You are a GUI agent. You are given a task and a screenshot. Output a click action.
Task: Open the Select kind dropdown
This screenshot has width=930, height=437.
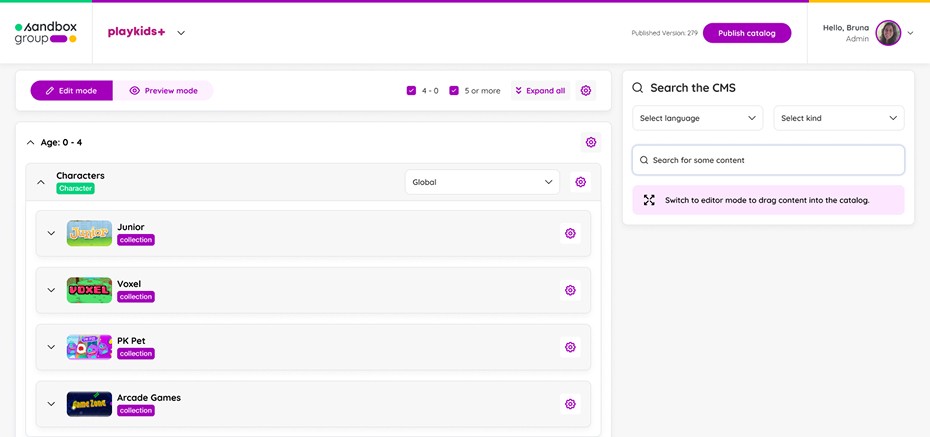pyautogui.click(x=839, y=118)
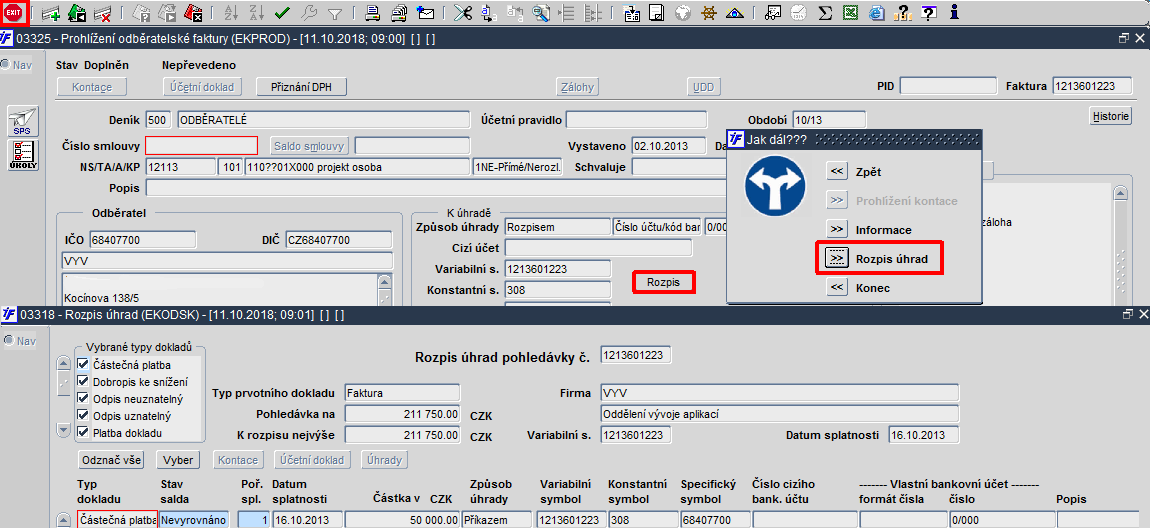The width and height of the screenshot is (1150, 528).
Task: Click the filter funnel toolbar icon
Action: pos(334,12)
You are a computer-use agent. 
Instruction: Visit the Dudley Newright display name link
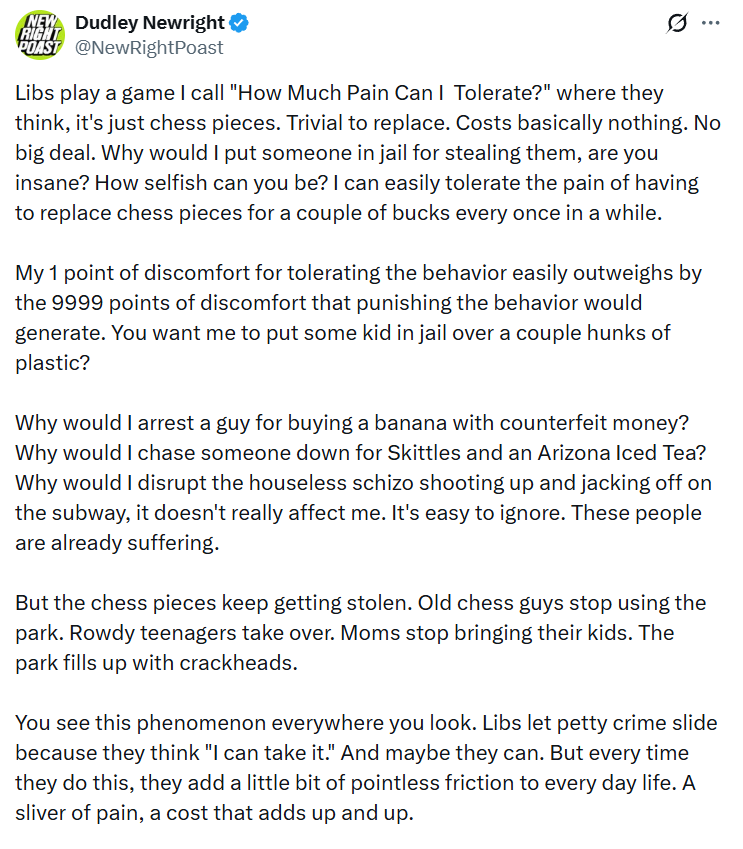click(x=149, y=23)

:: Prompt ::
Go through the entries above and copy each line with "agent" in it.

:: Answer to the exercise ::
You are a GUI agent. You are given a task and a screenshot. Output a click action.
You are a computer-use agent. 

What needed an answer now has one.